Home and office internet is different. Stringing cables to buildings is expensive. Corporate boards will insist on a certain rate of return before they let management make such an investment, and that changes if you have to share those lines with companies bent on stealing your profits. This is what the outrage is about. 

The addressable markets that Bell and Rogers dominate in Ontario and Quebec are much larger than those that Telus controls in the West. Bell and Rogers could theoretically piggyback on Telus’s infrastructure, but the economies of scale aren’t necessarily attractive. 

For Telus, it’s the opposite. The CRTC opened a path to some of North America’s biggest urban areas, prompting chief executive Darren Entwistle to march into eastern Canada with bundles and marketing budgets that Cogeco and Eastlink can’t match, and that might force Bell and Rogers to lower prices. 

Near the end of 2024, former prime minister Justin Trudeau’s government, via another Quebecois industry minister, François-Philippe Champagne, nudged the CRTC to reconsider its policy. The regulator did so, and determined in June that its approach was indeed the right one. So the bigger question facing Carney was whether an assembly of politicians should bigfoot the independent regulator. Put that way, he didn’t opt for Telus—he opted to trust Canada’s system of checks on political whim. 

Carney’s decision might yet prove to have been poor because it heavily favours an incumbent at the expense of Cogeco and Eastlink, companies that created a niche by serving rural communities that the bigger mobile and internet providers tend to ignore. The objective of telecommunications policy since Stephen Harper was prime minister has been to nurture potential competitors that would end the oligopoly. Granting companies such as Cogeco and Eastlink access to legacy infrastructure makes sense. Granting Telus that privilege risks further concentration. Telus will disrupt retail prices in Toronto and Montreal in the short term, but what happens when the oligopoly resets? 
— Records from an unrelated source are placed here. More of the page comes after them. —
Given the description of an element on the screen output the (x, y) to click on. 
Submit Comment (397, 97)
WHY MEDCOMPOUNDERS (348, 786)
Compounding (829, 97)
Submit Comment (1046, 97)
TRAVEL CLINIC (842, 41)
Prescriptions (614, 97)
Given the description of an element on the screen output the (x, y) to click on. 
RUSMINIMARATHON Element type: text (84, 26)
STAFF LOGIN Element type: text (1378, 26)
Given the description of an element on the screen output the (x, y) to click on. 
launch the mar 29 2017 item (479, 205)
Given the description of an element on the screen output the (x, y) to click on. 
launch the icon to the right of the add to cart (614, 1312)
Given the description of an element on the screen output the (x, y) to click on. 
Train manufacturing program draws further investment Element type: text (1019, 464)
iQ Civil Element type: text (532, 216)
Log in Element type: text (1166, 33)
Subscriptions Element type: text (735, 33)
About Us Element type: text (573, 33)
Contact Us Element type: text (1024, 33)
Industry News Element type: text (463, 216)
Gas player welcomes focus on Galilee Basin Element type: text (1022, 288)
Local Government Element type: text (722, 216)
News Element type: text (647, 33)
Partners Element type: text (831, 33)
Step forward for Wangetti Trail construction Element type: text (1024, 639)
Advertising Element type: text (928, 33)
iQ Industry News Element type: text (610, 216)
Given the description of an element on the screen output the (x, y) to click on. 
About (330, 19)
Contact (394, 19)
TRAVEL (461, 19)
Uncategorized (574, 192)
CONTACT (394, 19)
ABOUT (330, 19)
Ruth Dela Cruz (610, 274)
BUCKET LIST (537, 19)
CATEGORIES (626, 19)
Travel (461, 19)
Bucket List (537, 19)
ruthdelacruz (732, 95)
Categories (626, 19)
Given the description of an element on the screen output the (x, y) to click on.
Telus said on July 21 that it will invest an additional $2 billion in Ontario and Quebec over the next five years. Shareholders will want a say on that promise. TD Cowen analysts said in a note that they doubted Telus will ultimately spend “anywhere close” to that amount, because doing so could force Entwistle to exceed his capital targets, and in any case BCE likely will “step up” to protect its turf. “We doubt that Telus will end up investing much incremental capital, but we are impressed with the opportunistic PR strategy,” the analysts said. 

Entwistle isn’t the villain here, nor are any of his competitors. All of them are simply seeking advantage in whatever way they can. The mistake was Trudeau’s decision to dump a political problem in the lap of the regulator. It was weak and reckless. Imagine if a big home builder had petitioned cabinet to force the Bank of Canada to cut interest rates, and the finance minister responded by asking the governor to make sure he’s looking at inflation from all angles. In retrospect, the CRTC couldn’t possibly have gone back on its original decision. Doing so would have destroyed its credibility. 

The CRTC isn’t the Bank of Canada, and setting the rules of the road for internet providers isn’t as important as monetary policy. But democratic capitalism works because we trust independent agencies and regulators to provide some coherence from election to election. A political decision to undermine the CRTC would have further eroded trust in democracy at a moment when U.S. President Donald Trump is demonstrating the fragility of institutions on a weekly basis. 

It might have been the wrong decision, but there are bigger questions facing policymakers than arbitrating schoolyard brouhaha in the telecommunications industry. Canada’s internet policy is a mess and it should be sorted out, but not behind closed doors at a cabinet meeting in the dead of summer. The place for that is Parliament, starting this fall.